## WHAT YOU NEED TO DO
Copy each line below that contains "agent".

## Records contained in a dataset
━━━

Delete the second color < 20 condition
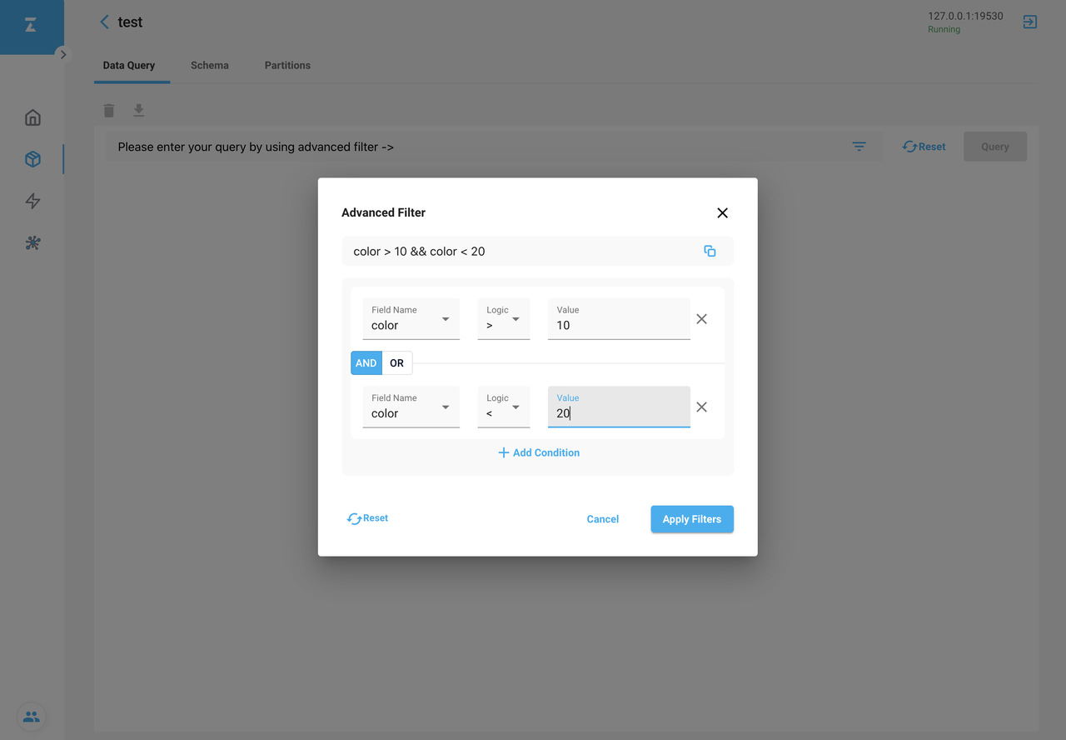The height and width of the screenshot is (740, 1066). click(x=701, y=408)
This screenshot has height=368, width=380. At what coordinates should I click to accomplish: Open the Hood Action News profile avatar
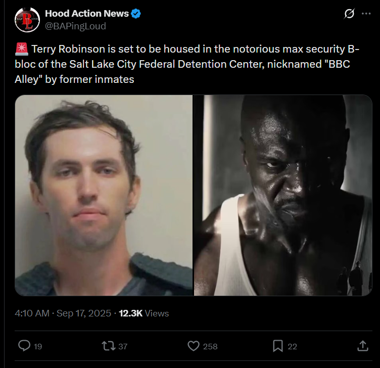[x=27, y=20]
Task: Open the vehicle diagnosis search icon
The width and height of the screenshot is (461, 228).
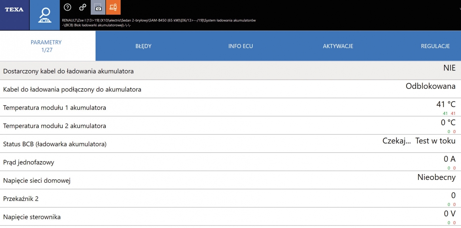Action: click(x=45, y=15)

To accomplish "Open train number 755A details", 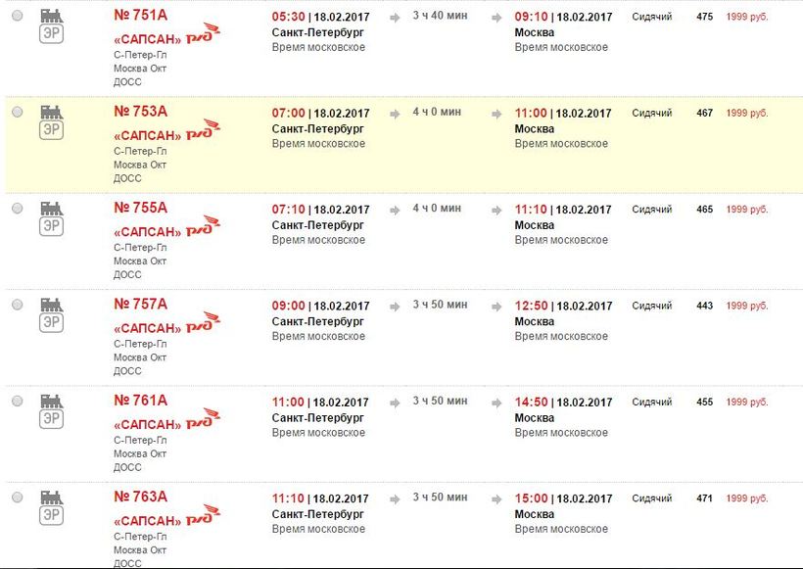I will (141, 208).
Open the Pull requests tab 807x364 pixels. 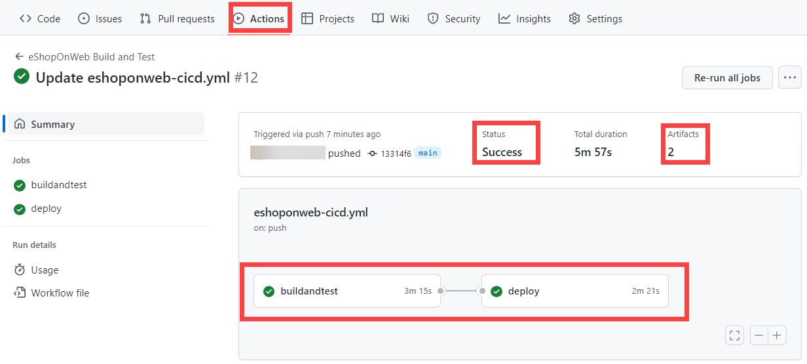pyautogui.click(x=177, y=18)
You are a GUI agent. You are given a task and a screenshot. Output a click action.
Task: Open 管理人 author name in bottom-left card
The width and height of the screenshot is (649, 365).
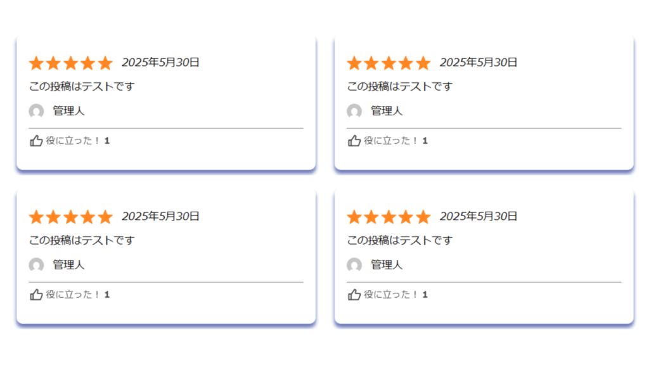(x=68, y=265)
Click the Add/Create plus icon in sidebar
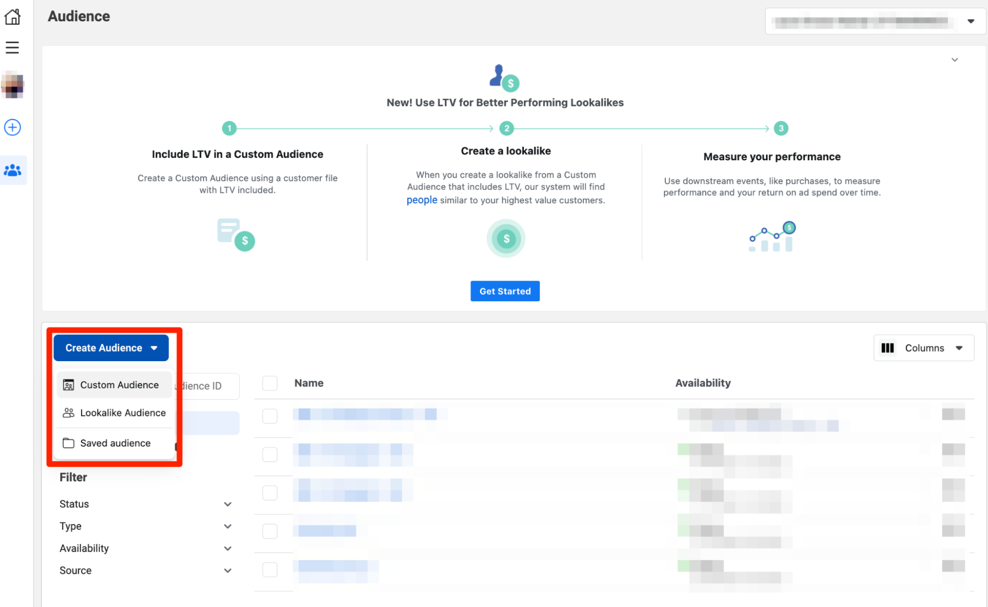This screenshot has height=607, width=988. pos(13,127)
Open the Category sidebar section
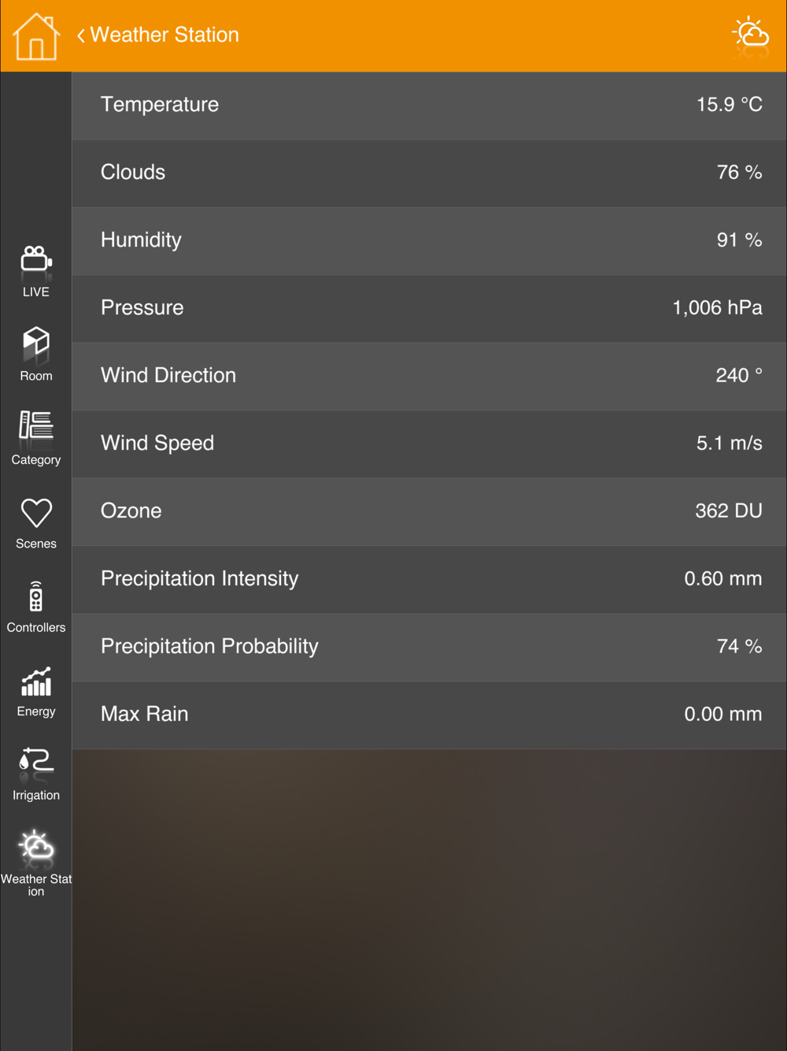The width and height of the screenshot is (787, 1051). click(x=36, y=438)
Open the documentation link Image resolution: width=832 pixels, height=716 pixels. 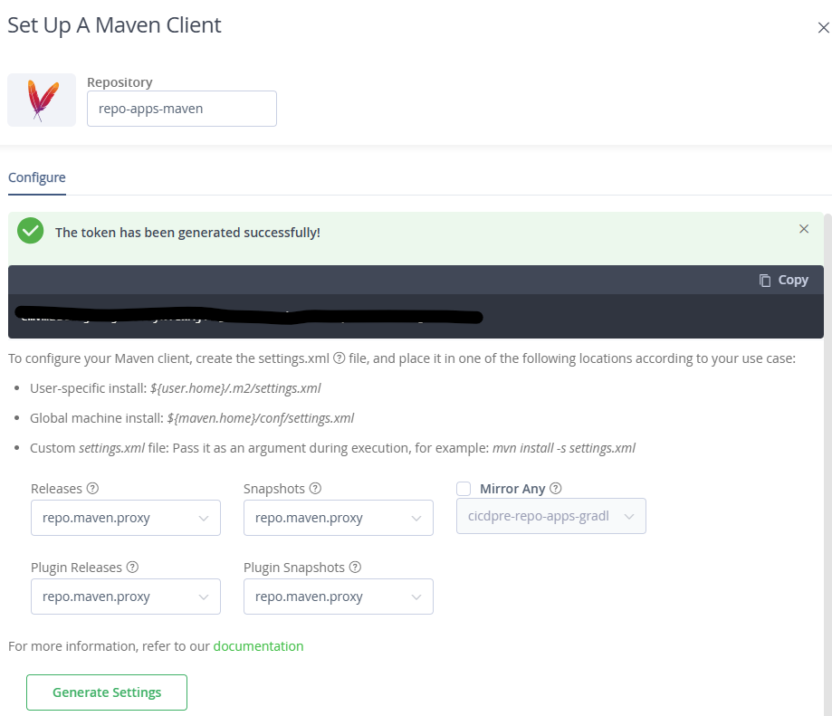coord(258,646)
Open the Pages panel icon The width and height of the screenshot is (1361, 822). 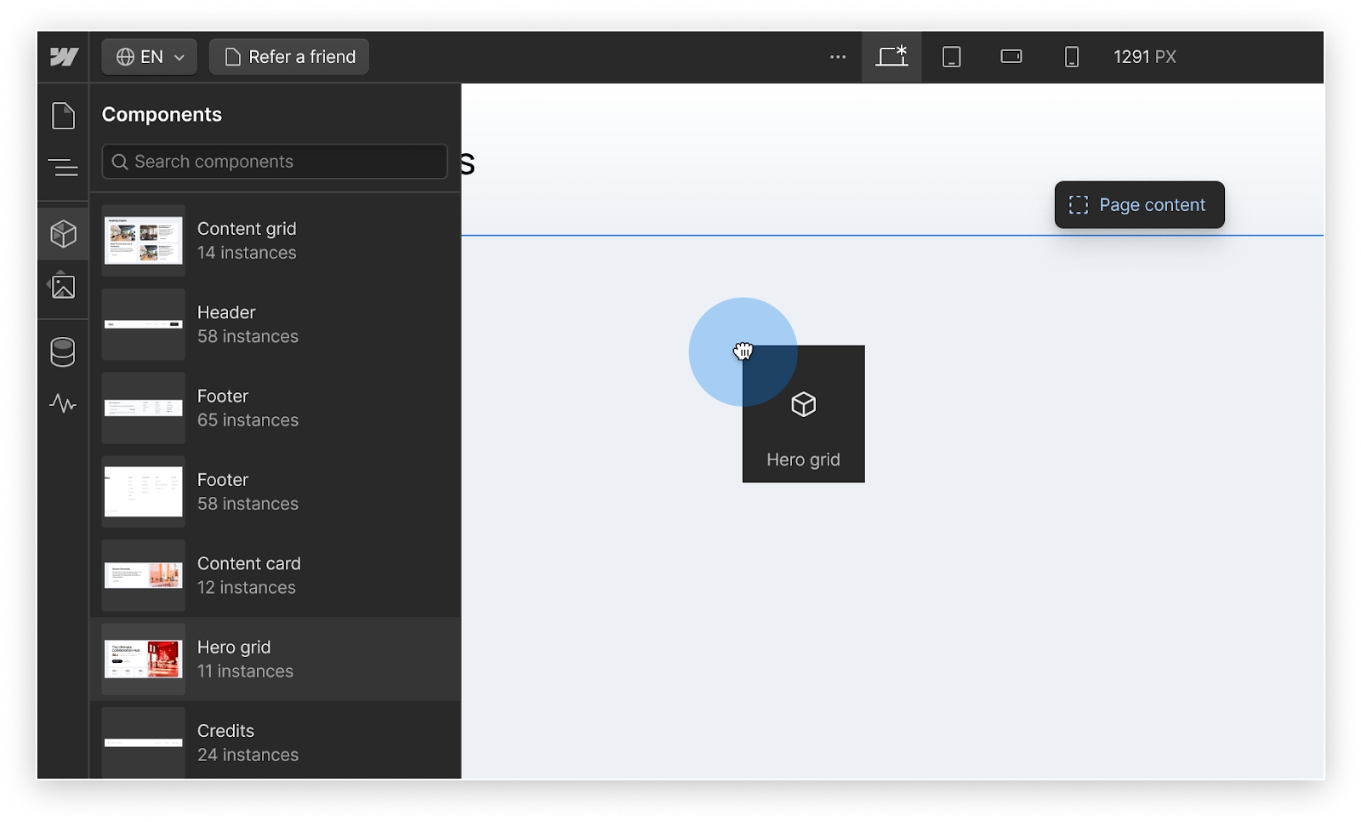[x=64, y=116]
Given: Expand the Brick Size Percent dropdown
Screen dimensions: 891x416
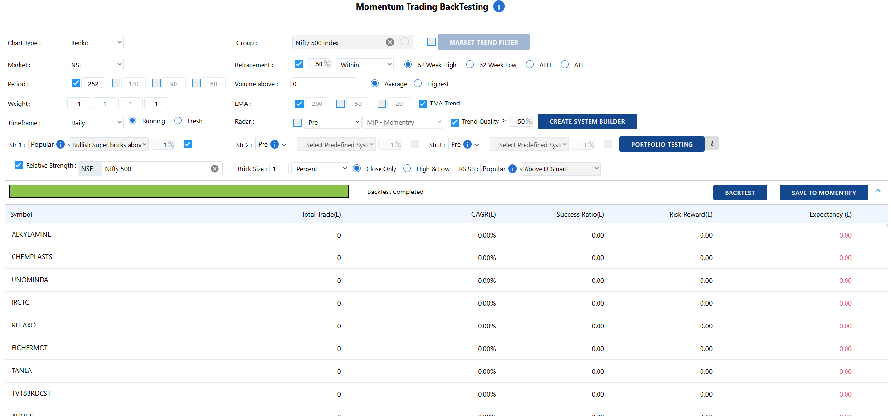Looking at the screenshot, I should pos(320,169).
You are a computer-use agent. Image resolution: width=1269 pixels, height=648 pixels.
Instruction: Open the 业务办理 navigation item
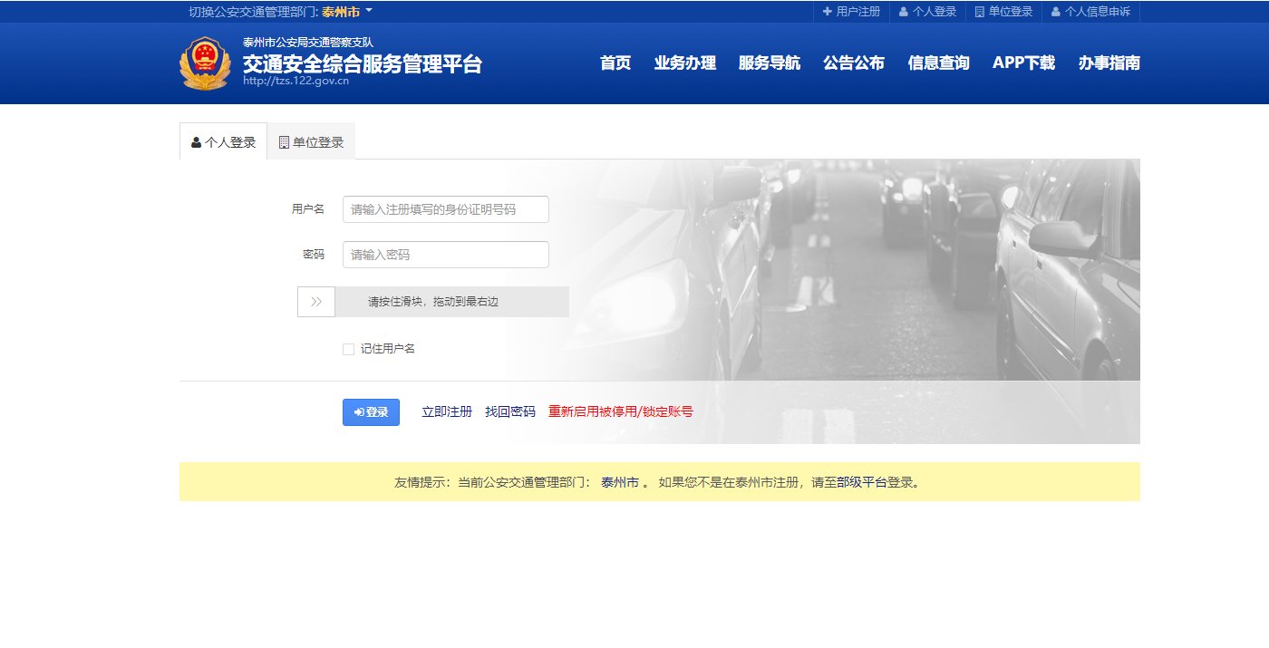(x=685, y=63)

━━━

## SOLUTION TO THE EXERCISE
You are a GUI agent. You are given a task and a screenshot. Output a click action.
You are a computer-use agent. Image resolution: width=1269 pixels, height=648 pixels.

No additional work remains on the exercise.